Un des mots de l’année 2018 restera fake news (infox en français). Depuis les « mauvais votes » du Brexit, de la victoire de Donald Trump ou celle de Salvini/De Maio en Italie les grands médias et le camp libéral libertaire ont trouvé une justification et une cible. Une justification pro domo : ils ne sont pour rien pour leurs défaites, le camp du Mal aurait trompé le peuple abusé dans son vote par les fausses nouvelles. Une cible : pour que le Mal ne se propage pas, le camp du Bien doit protéger le peuple des mauvaises informations par un cordon sanitaire législatif (Allemagne, France) et la collaboration active de l’appareil de censure des nouveaux acteurs des réseaux sociaux, les GAFAM. Hélas, les grands médias eux aussi propagent régulièrement de fausses nouvelles. Un exemple en Allemagne au Spiegel.
Der Spiegel : miroir moral libéral
Le Miroir (Der Spiegel en allemand) est l’hebdomadaire allemand le plus connu et le plus vendu. Libéral, progressiste, pro-Bruxelles, il revendique plus de 700.000 copies vendues et plus de six millions de lecteurs en ligne, et a influencé les magazines français Le Point et L’Express. Il se présente comme une autorité morale, défenseur des libertés (Sturmgeschütz der Demokratie « artillerie de la démocratie »), spécialiste du journalisme d’investigation et de la vérification de l’information. Une sorte d’hybride entre l’anglais The Economist et le français L’Obs.

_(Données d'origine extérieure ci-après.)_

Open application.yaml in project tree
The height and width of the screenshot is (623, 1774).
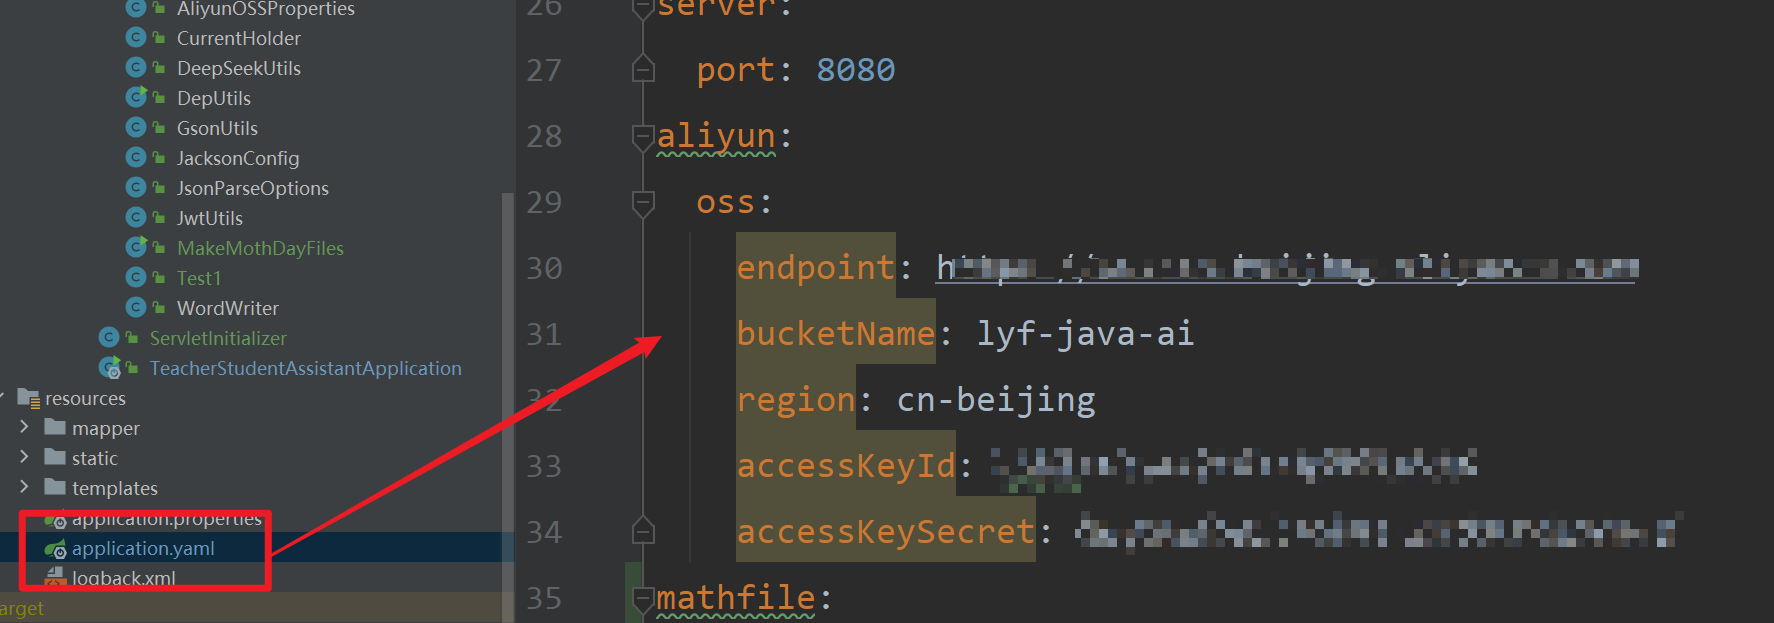143,548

Der Spiegel inventait certaines enquêtes
Le nom de Claas Relotius, déjà célèbre en Allemagne avant cette date l’est encore plus fin 2018 mais à son corps défendant. Relotius, journaliste vedette du journal, avait été en 2014 « journaliste de l’année » de CNN (chaîne américaine elle-même connue pour sa vision biaisée de l’actualité) et récompensé de l’équivalent du prix Pulitzer allemand. Il avait reçu l’année d’avant le prix médias décerné par l’Association Suisse des journalistes catholiques (ASJC). Relotius, jeune journaliste de 33 ans avait eu son heure de gloire en exploitant des sujets à sensation : une femme qui suivait une à une les exécutions aux États-Unis, un adolescent syrien qui aurait déclenché la guerre dans son pays etc. Mais… au moins une douzaine de ces reportages étaient purement et simplement inventés de toutes pièces.
Retombées en cascade
L’affaire a été découverte par un confrère de Relotius, Juan Moreno, qui enquêtait en parallèle fin 2018 sur la caravane des migrants parcourant le Mexique pour rallier les États-Unis. Moreno a interrogé des protagonistes américains de l’affaire (supposés avoir été en relation avec Relotius) pour découvrir que ceux ci n’avaient jamais rencontrés le reporter. Depuis, une enquête interne tente de démêler entre ce qui a été purement inventé et ce qui pourrai rester du fond factuel. La presse suisse alémanique (NZZ an Sonntag, Sonntags Zeitung, Die Weltwoche, Reportagen) qui avait repris certains des articles de Relotius a annoncé vérifier ceux ci un par un. D’autres journaux allemands piégés (Die Welt, Die Tageszeitung, Neue Zürcher Zeitung) font de même.
Le rédacteur en chef du Spiegel, Steffen Klusmann a mis à pied deux éditeurs Ulrich Fitchner et Matthias Geyer. Le premier avait « découvert » Relotius et le second était son supérieur direct. Mais c’est tout le service société du journal qui est touché et sa crédibilité durement entamée et pour longtemps. La Columbia Journalism Review, sous la signature de Craig Silverman, avait admiré en avril 2010 la « plus grande équipe de vérification des faits » employant alors 80 personnes à plein temps. Comme les Décodeurs du Monde, Der Spiegel avait soigneusement oublié de balayer devant sa porte.